"No Vax", italiani chiedono asilo all'estero

Protesta di 130 famiglie dopo l'approvazione del decreto per l'obbligo vaccinale

Trento - Le vaccinazioni obbligatorie da strumento di civiltà, che ha consentito di debellare la maggior parte delle malattie ed epidemie che hanno terrorizzato e decimato la popolazione europea nei secoli precedenti, in Alto Adige sono diventate una violazione dei diritti umani al punto da giustificare una richiesta di asilo politico all'Austria. Già lo scorso 7 giugno il Consiglio provinciale altoatesino ha approvato una mozione per chiedere di stralciare «le misure coercitive previste dal decreto sui vaccini» ed ora si sono attivate direttamente le famiglie del movimento «No Vax» . Sono 130, infatti, i nuclei familiari, quasi tutti residenti nella provincia di Bolzano, pronti ad espatriare per evitare le vaccinazioni obbligatorie, almeno stando agli appelli-minaccia inoltrati al presidente della Repubblica Sergio Mattarella e all'omologo austriaco Van der Bellen.
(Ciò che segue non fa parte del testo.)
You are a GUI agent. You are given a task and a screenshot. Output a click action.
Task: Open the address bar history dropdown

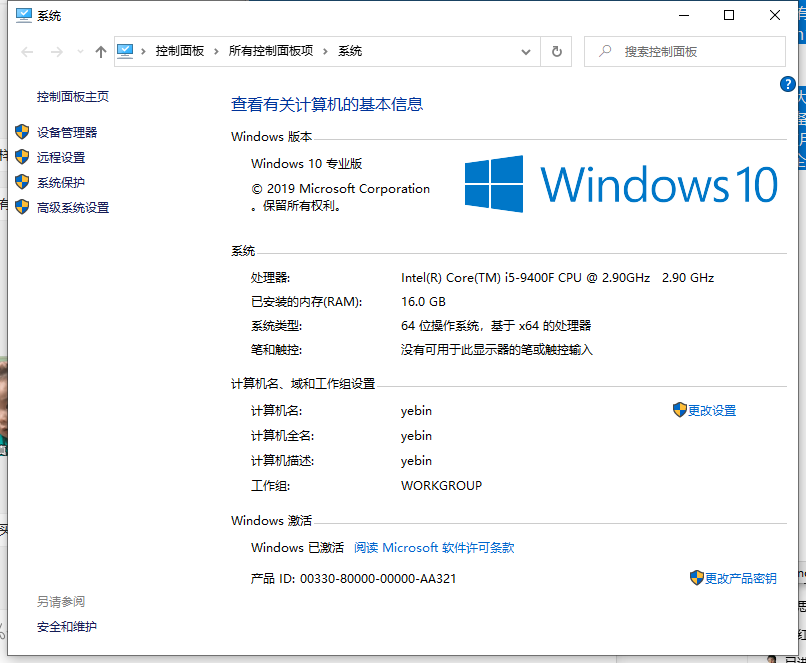525,51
Sarebbe infatti «una carneficina chimica» quella a cui stiamo sottoponendo i nostri figli secondo Reinhold Holzer, attivista che guida la protesta dell'organizzazione «No Vax», che già negli anni '90 si era rifugiato in Austria per evitare le vaccinazioni obbligatorie ai propri figli e a cui la Cassazione, per motivi connessi alle mancate vaccinazioni, ne aveva sospeso la potestà genitoriale sui figli.

Sulla questione è invece ben chiara la posizione tecnica di Maximin Liebl, presidente dell'Ordine dei farmacisti di Bolzano, nonché rappresentante di categoria presso l'Unione europea, che ridimensionando la questione sottolinea che «ormai si sa che la sicurezza dei vaccini è abbastanza alta, ogni farmaco può avere effetti collaterali ma la sicurezza dei vaccini, in particolare negli ultimi anni, è aumentata tantissimo ed è un sistema naturale per stimolare le difese immunitarie». Oggi, in effetti, la battaglia politica investe le vaccinazioni obbligatorie ma approcciandosi con occhio clinico «è chiaro che ci possano essere dei casi rari di effetti collaterali importanti ma, ponendo come esempio la tachipirina sciroppo che viene presa come l'acqua, quest'ultima ha effetti collaterali ben peggiori e più pericolosi di un vaccino».

Al di là delle diverse correnti di pensiero, però, l'Alto Adige ha il triste primato di territorio con minor percentuale di popolazione vaccinata seppur il consigliere comunale di Bolzano, Marco Galateo, ridimensioni la problematica avvertendo di «non fare confusione fra i vaccini attualmente già obbligatori che sono importantissimi e questo nuovo calendario vaccinale-de iure condendo- che prevede farmaci a monitoraggio addizionale, ossia sperimentali».

In ogni caso, a prescindere dalle dubbie richieste di asilo per violazione dei diritti umani e agli appelli al Consiglio di Ginevra, rileva senza dubbio anche l'aspetto di responsabilità sociale in quanto, come sottolinea Liebl, «il rischio che certe malattie debellate si presentino di nuovo sussiste perché le persone non si vogliono vaccinare e viene a mancare l'immunità di gregge. Ci sono persone che, in casi particolari, realmente non possono essere vaccinate». E il dibattito continua.